Church of Saint James the Great (Kostel svatého Jakuba) is a church in Beroun in the Central Bohemian Region of the Czech Republic. It is dedicated to Saint James the Great. It is situated in the middle of the square Seydlovo náměstí. It has a Gothic core, but after it was damaged by fires, it was rebuilt in the Baroque style. The church has been protected as a cultural monument since 1958.

==History==
It was built in the 13th century and until the sixteenth century, it was surrounded by a cemetery. The church survived several fires and was pillaged by the Swedes before the Treaty of Westphalia was signed. In the 17th century, a bell tower was added to the church on its southern side. In the year 1680, a plague pillar was erected in front of the entrance, as 341 citizens of the town – one half of its population – were killed by the disease.

in 1903–1907, it was reconstructed by Josef Fanta.

> **Information supplied**:

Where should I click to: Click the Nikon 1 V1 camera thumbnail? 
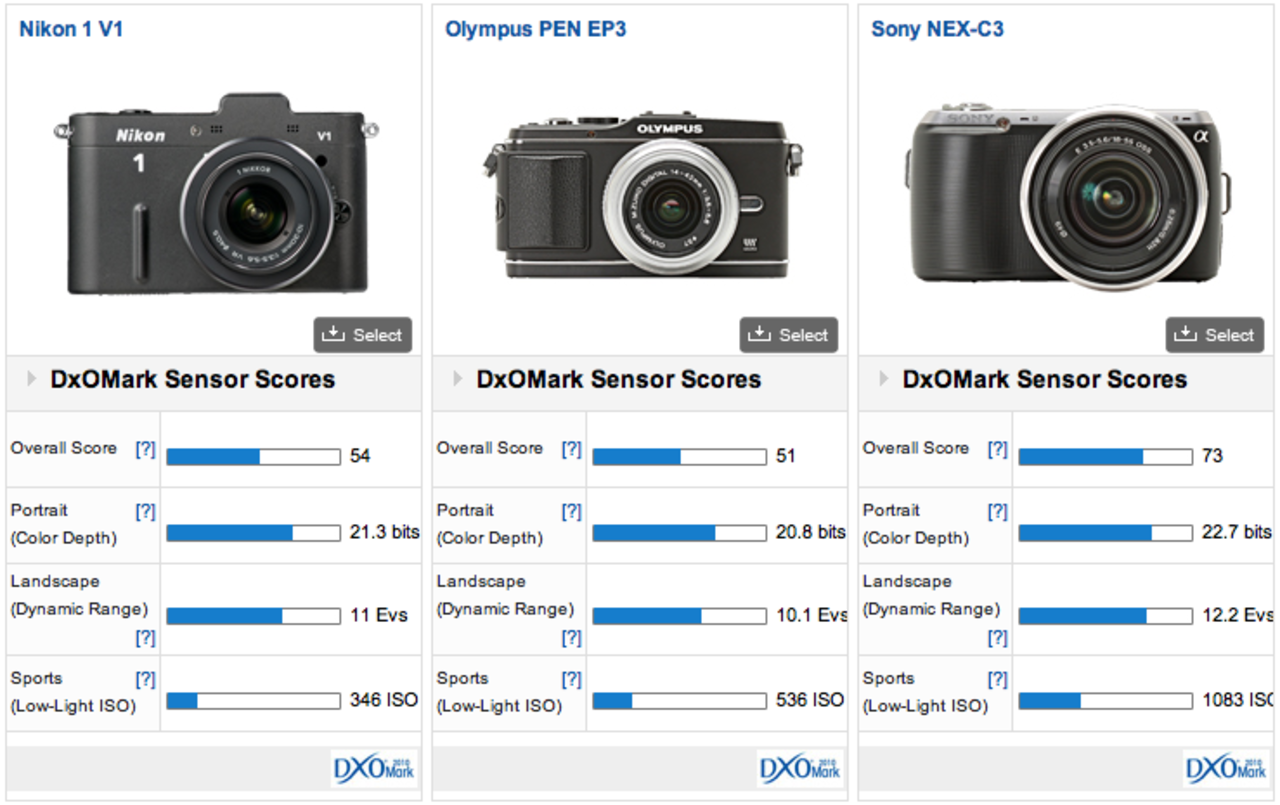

> **What to work on**:
(1) Please rewrite the passage on the Church of Saint James the Great from "Church of Saint" to "monument since 1958.", replacing "square" with "plaza".
(2) Continue the text about the Church of Saint James the Great, picking up after its final sentence.

> **List of answers**:
(1)
Church of Saint James the Great (Kostel svatého Jakuba) is a church in Beroun in the Central Bohemian Region of the Czech Republic. It is dedicated to Saint James the Great. It is situated in the middle of the plaza Seydlovo náměstí. It has a Gothic core, but after it was damaged by fires, it was rebuilt in the Baroque style. The church has been protected as a cultural monument since 1958.

(2)
==Interiors==
Most of the interior decorations of the church date back to the 18th century, which is also the date when the paintings of St. James the Great and St. John of Nepomuk (1744) were created by J. P. Molitor. Another of the paintings was created by the school of Anthony van Dyck and depicts the cross of Jesus. Other relics include the tin baptistry (1606) by Matěj Flamínek, the carved pulpit by Josef Šnábl and the plaque of the married couple bearing the name "Henich" from the revolutionary year of 1848.

In 2000, four church bells were made for the church by Josef Manoušek. Each of the bells were named after Czech saints; Wenceslaus, Adalbert, Agnes and Ludmila. The financing came from sponsors and the citizens of the town themselves, who contributed to the fund-raising campaign. Four years later, the church was given a pipe organ from Beroun's former twin town Rijswijk in the Netherlands.